Thank you, Chairman Clayton. I am proud to support this sensible recommendation at my first open meeting as an SEC Commissioner.

In a week's time, it will have been six years since the Commission first proposed rules to govern capital, margin, and segregation requirements for security-based swap dealers and major security-based swap participants.[1] Finalizing these rules is critical to effectuating our Title VII regime, as registration and other security-based swap compliance requirements depend on their completion.[2]
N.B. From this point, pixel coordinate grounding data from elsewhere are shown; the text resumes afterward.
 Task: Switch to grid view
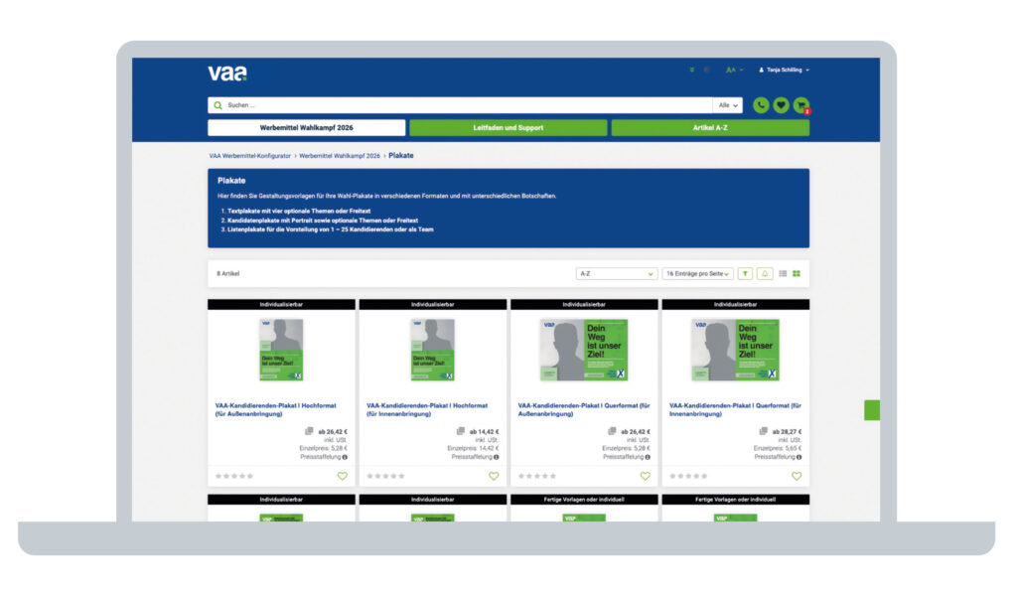click(x=797, y=273)
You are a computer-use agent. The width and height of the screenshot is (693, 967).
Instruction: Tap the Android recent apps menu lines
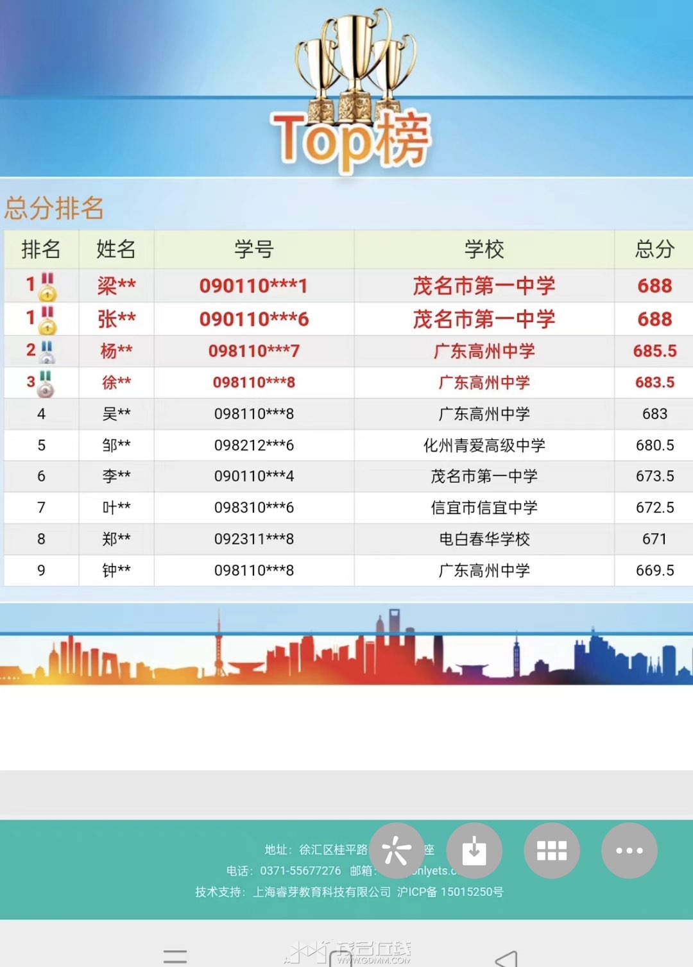point(175,956)
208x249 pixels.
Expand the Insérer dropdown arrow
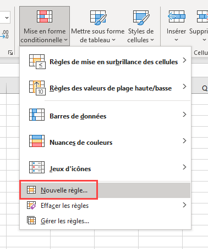click(x=176, y=39)
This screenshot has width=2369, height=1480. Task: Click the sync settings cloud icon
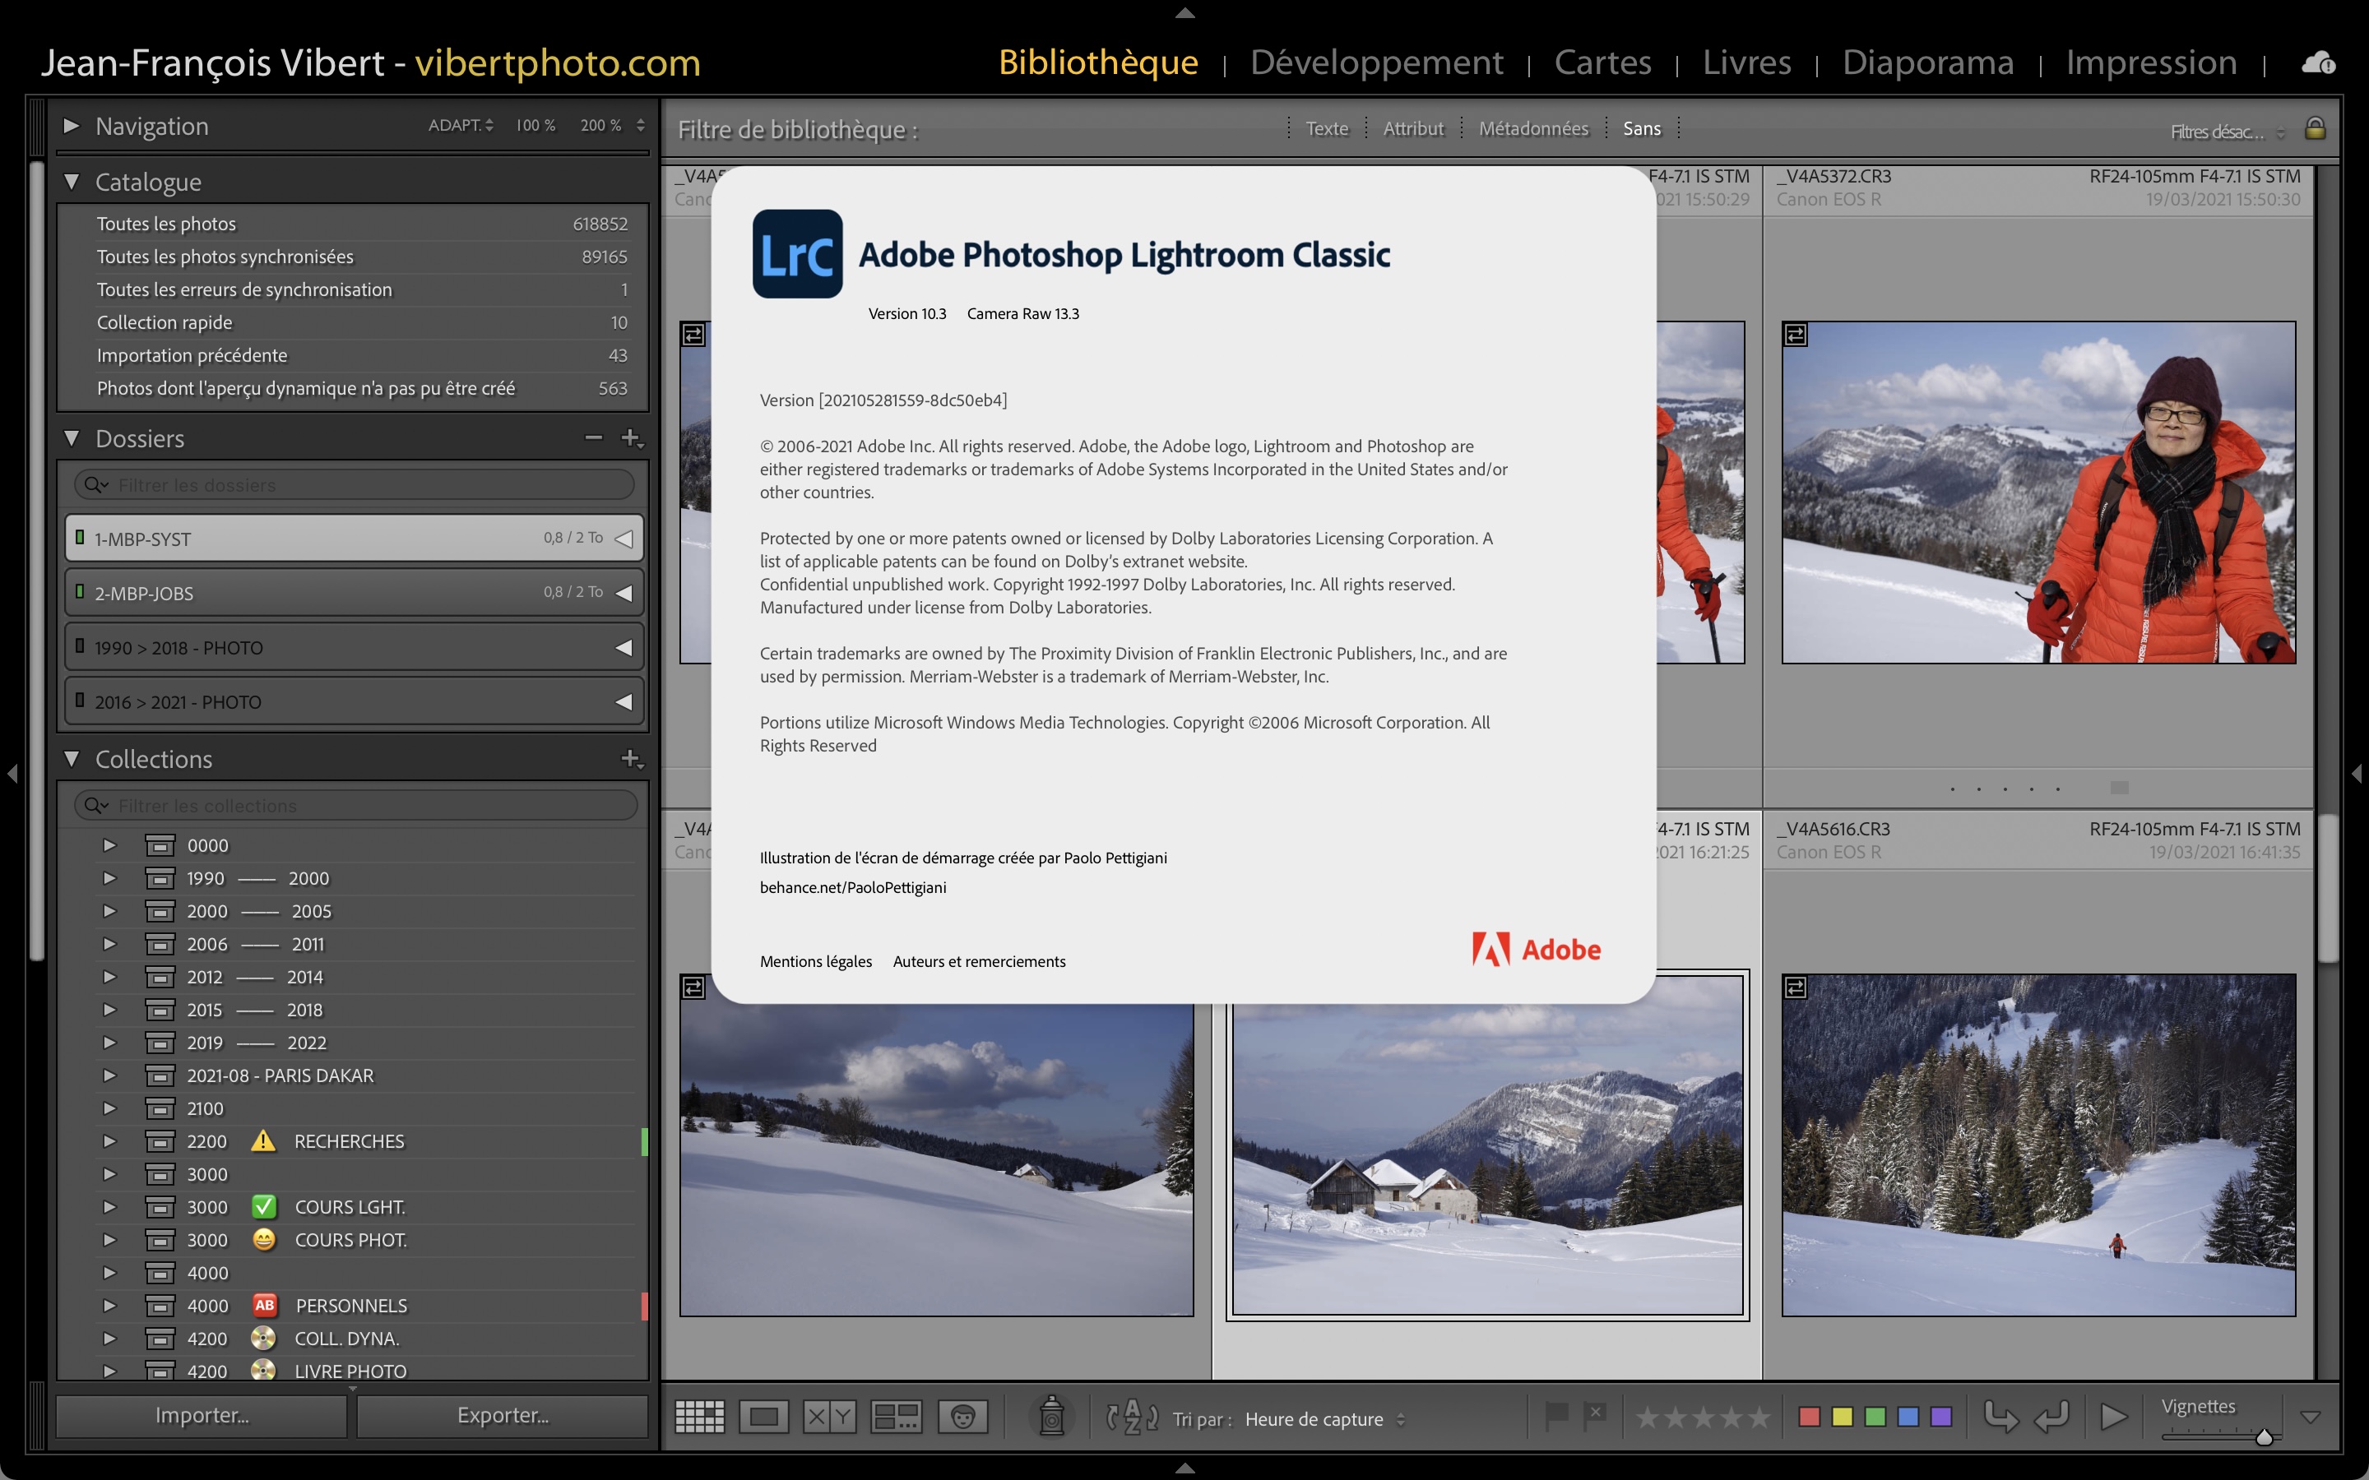coord(2318,62)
During this time, other regulators have established comprehensive regulations to govern swaps. The prudential regulators have implemented capital and margin requirements for bank swap dealers, bank security-based swap dealers, bank swap participants, and bank major security-based swap participants. The CFTC has established margin requirements for nonbank swap dealers and nonbank major swap participants, as well as proposed and re-proposed capital requirements for these entities. And, of course, market participants have spent millions of dollars and thousands of hours developing systems and processes to comply with these rules.

The SEC's regulatory approach to the security-based swap market will influence how it develops. On the one hand, our presence as a regulator could bring certainty, encourage participation, and generate liquidity. On the other hand, new burdens our rules create could generate high costs, friction, and increased complexity in both the security-based swap market and the swap market more broadly. The recommendation before us sends the important message that we will be thoughtful and tailor our requirements to today's regulatory environment.

Under the leadership of Chairman Clayton and Chairman Giancarlo, the SEC and CFTC have been working together to ensure our approaches further the missions of our agencies without being inconsistent or duplicative. Re-opening the comment period on our previously proposed rules will allow us to hear from market participants how these proposed requirements will affect the markets and their current operations, particularly as they have developed to fulfill other regulatory mandates. I hope, as we move forward, that commenters will continue to engage with us so that we can refine our rules to leverage existing compliance resources, minimize disruption, and promote market integrity.

I would like to thank the Division of Trading and Markets and all the SEC staff, who worked on this recommendation. Thank you to Chairman Clayton and my fellow Commissioners for prioritizing Title VII matters on the Commission's busy rulemaking agenda. Thank you also to Commissioner Peirce and her team, who have taken an important and active role in the Commission's effort to develop our Title VII regime.

[1] See Capital, Margin, and Segregation Requirements for Security-Based Swap Dealers and Major Security-Based Swap Participants and Capital Requirements for Broker-Dealers, Exchange Act Release No. 68071 (Oct. 18, 2012), 77 FR 70214 (Nov. 23, 2012).

[2] Specifically, the registration compliance date for security-based swap dealers and major security-based swap participants will be the latest of: (a) six months after the date of publication in the Federal Register of a final rule release adopting rules establishing capital, margin, and segregation requirements for these security-based swap entities; (b) the compliance date for final rules establishing their recordkeeping and reporting requirements; or (c) the compliance date for final rules establishing a process for registered security-based swap entities to apply to the SEC for approval for an associated person subject to statutory disqualification to effect or become involved in effecting security-based swaps on the entity's behalf.